Aim of the task: Your answer must be an exact repeat of the lines from the one containing "This screenshot has width=868, height=487." through the last line of the records, both included, with no pictures.
┌──
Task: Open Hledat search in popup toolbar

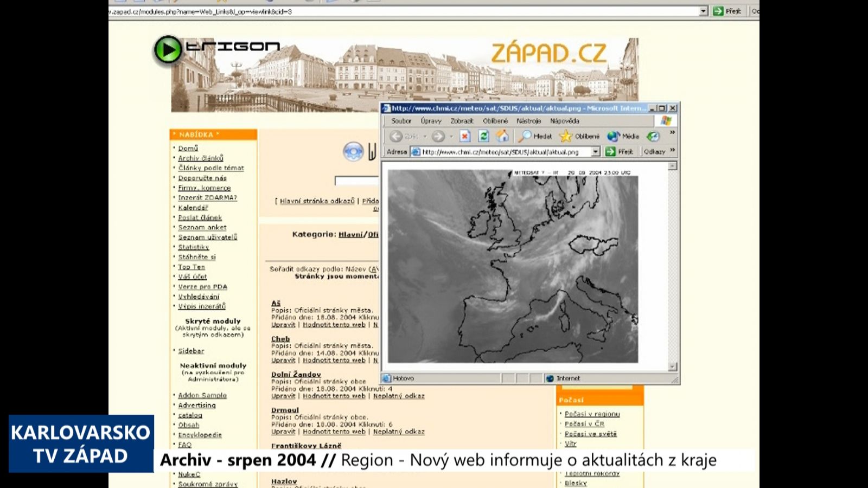Action: coord(535,136)
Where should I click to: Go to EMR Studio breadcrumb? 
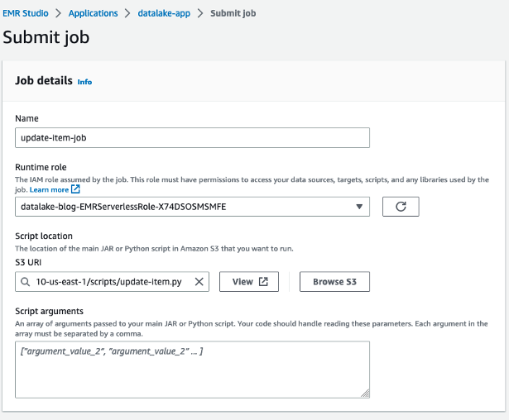pos(26,13)
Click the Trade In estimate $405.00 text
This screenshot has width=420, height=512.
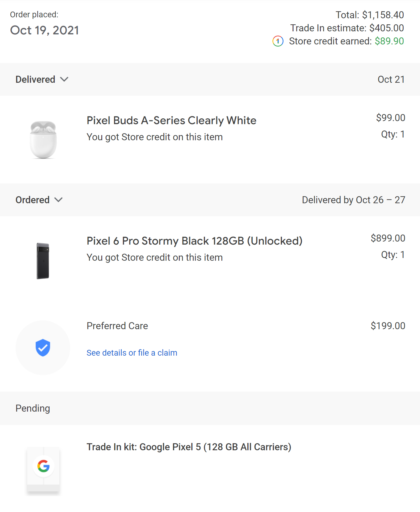347,28
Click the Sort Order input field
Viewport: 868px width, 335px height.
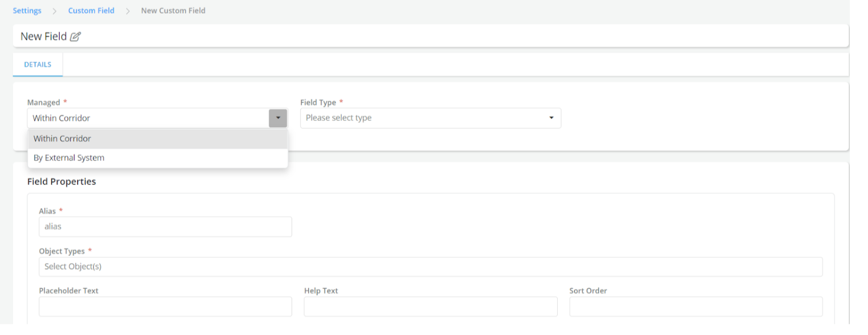[696, 307]
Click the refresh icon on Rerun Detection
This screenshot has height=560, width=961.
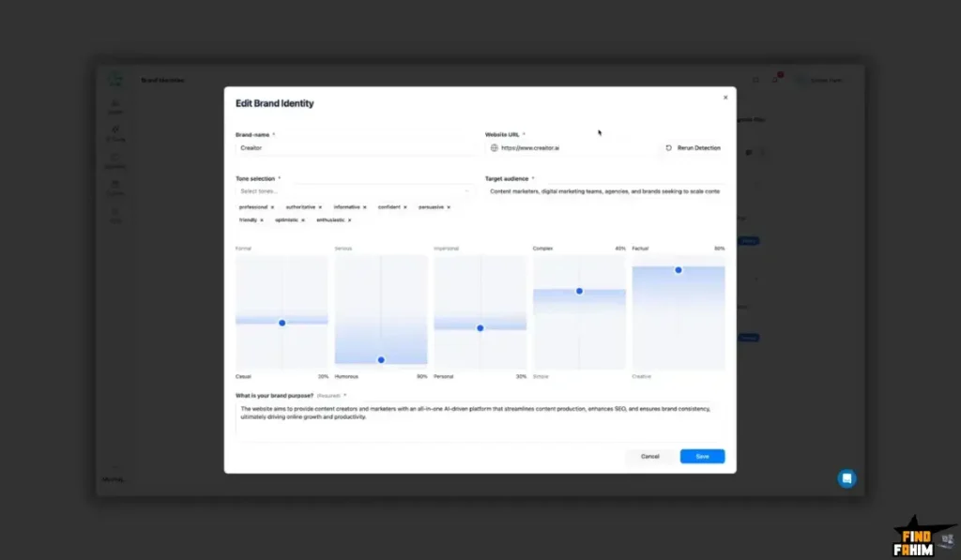(668, 147)
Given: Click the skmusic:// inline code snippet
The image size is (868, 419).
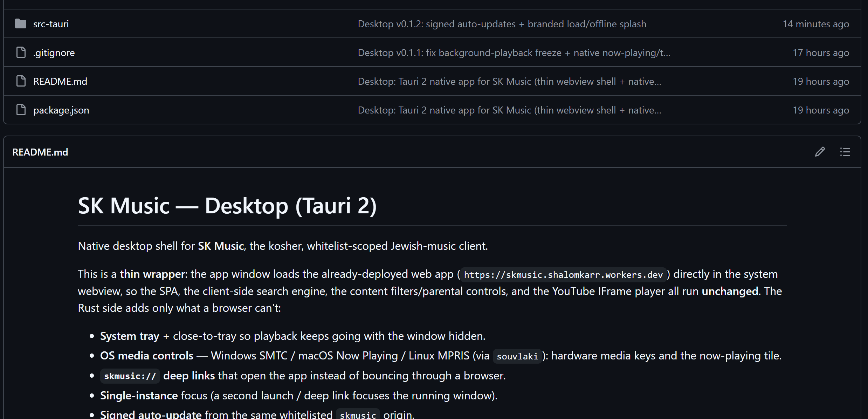Looking at the screenshot, I should point(130,376).
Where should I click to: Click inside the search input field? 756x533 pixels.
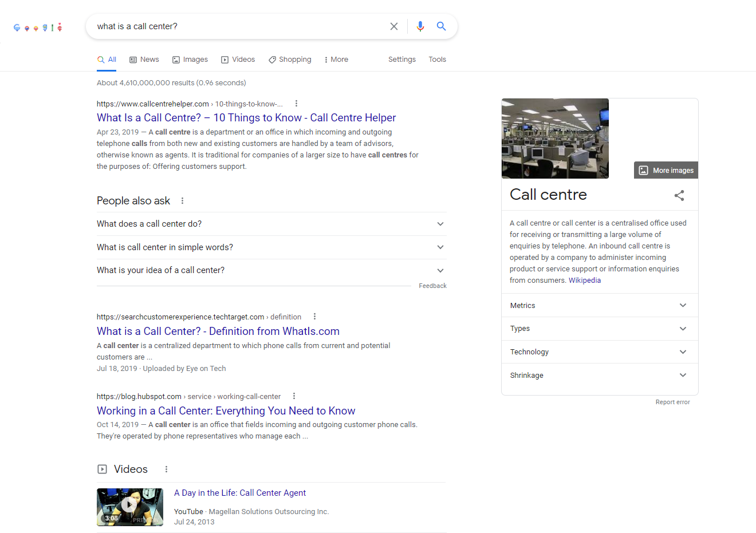tap(229, 26)
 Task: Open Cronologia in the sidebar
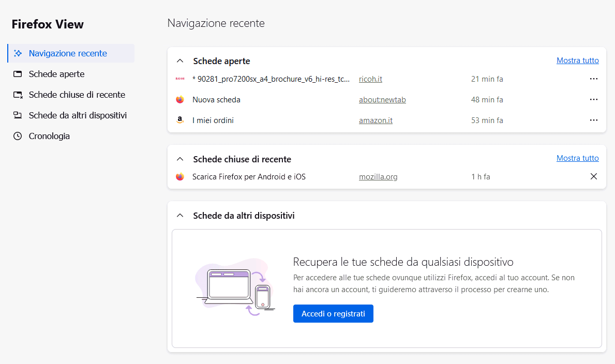[x=49, y=136]
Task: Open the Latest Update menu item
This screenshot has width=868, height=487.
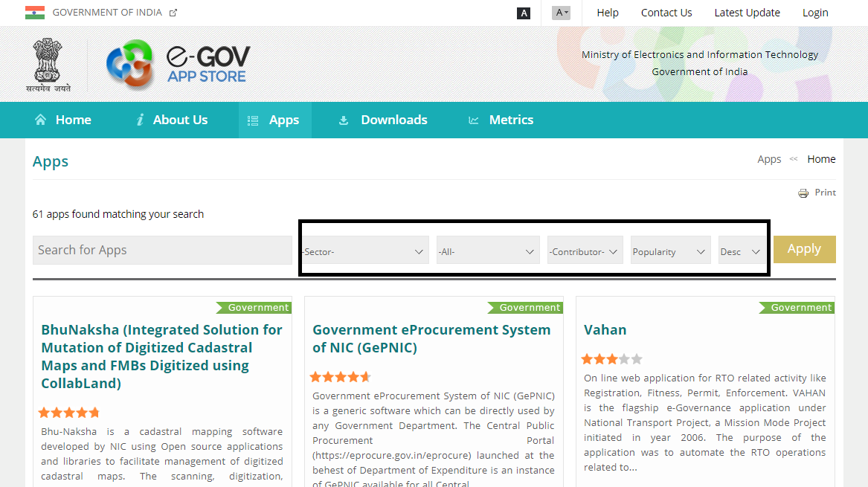Action: [x=747, y=12]
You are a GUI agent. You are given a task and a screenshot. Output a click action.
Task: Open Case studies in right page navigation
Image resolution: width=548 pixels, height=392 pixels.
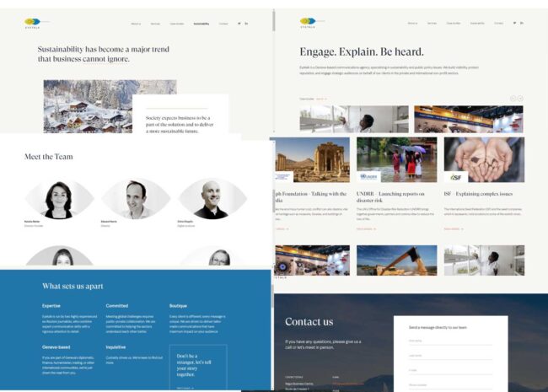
└──
Task response:
This screenshot has width=868, height=487.
Action: [x=747, y=12]
You are a GUI agent. You are given a task and a screenshot. Output a click action.
Task: Open Case studies in right page navigation
Image resolution: width=548 pixels, height=392 pixels.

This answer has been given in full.